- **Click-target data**

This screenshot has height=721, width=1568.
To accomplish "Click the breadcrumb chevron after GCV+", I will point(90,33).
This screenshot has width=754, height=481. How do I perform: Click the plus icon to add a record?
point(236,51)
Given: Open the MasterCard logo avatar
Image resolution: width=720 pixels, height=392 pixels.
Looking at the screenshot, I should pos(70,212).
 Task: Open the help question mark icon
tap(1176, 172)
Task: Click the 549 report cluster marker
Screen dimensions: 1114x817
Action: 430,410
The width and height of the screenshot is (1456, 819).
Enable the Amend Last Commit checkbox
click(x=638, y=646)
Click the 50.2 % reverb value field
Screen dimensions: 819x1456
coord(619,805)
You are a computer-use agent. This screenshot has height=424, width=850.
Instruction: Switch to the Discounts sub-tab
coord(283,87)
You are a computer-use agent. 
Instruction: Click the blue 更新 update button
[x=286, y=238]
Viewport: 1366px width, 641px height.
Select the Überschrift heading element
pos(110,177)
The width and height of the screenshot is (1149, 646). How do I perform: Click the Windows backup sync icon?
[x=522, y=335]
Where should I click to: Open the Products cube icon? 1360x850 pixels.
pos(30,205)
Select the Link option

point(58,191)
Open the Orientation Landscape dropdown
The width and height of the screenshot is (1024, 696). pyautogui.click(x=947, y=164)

- **STATED EXERCISE**
Lay out the records from the line with "Where should I" through the end of the records as a two-column CSV with the headers instruction and location, one row for each pairing of text and its answer. Put each value in double quotes, and turn any line breaks inside a value into spaces.

- **THE OUTPUT**
instruction,location
"Where should I click to: Open the Products cube icon? 1360x850 pixels.","pos(30,205)"
"Select the Link option","point(58,191)"
"Open the Orientation Landscape dropdown","The width and height of the screenshot is (1024, 696). pyautogui.click(x=947, y=164)"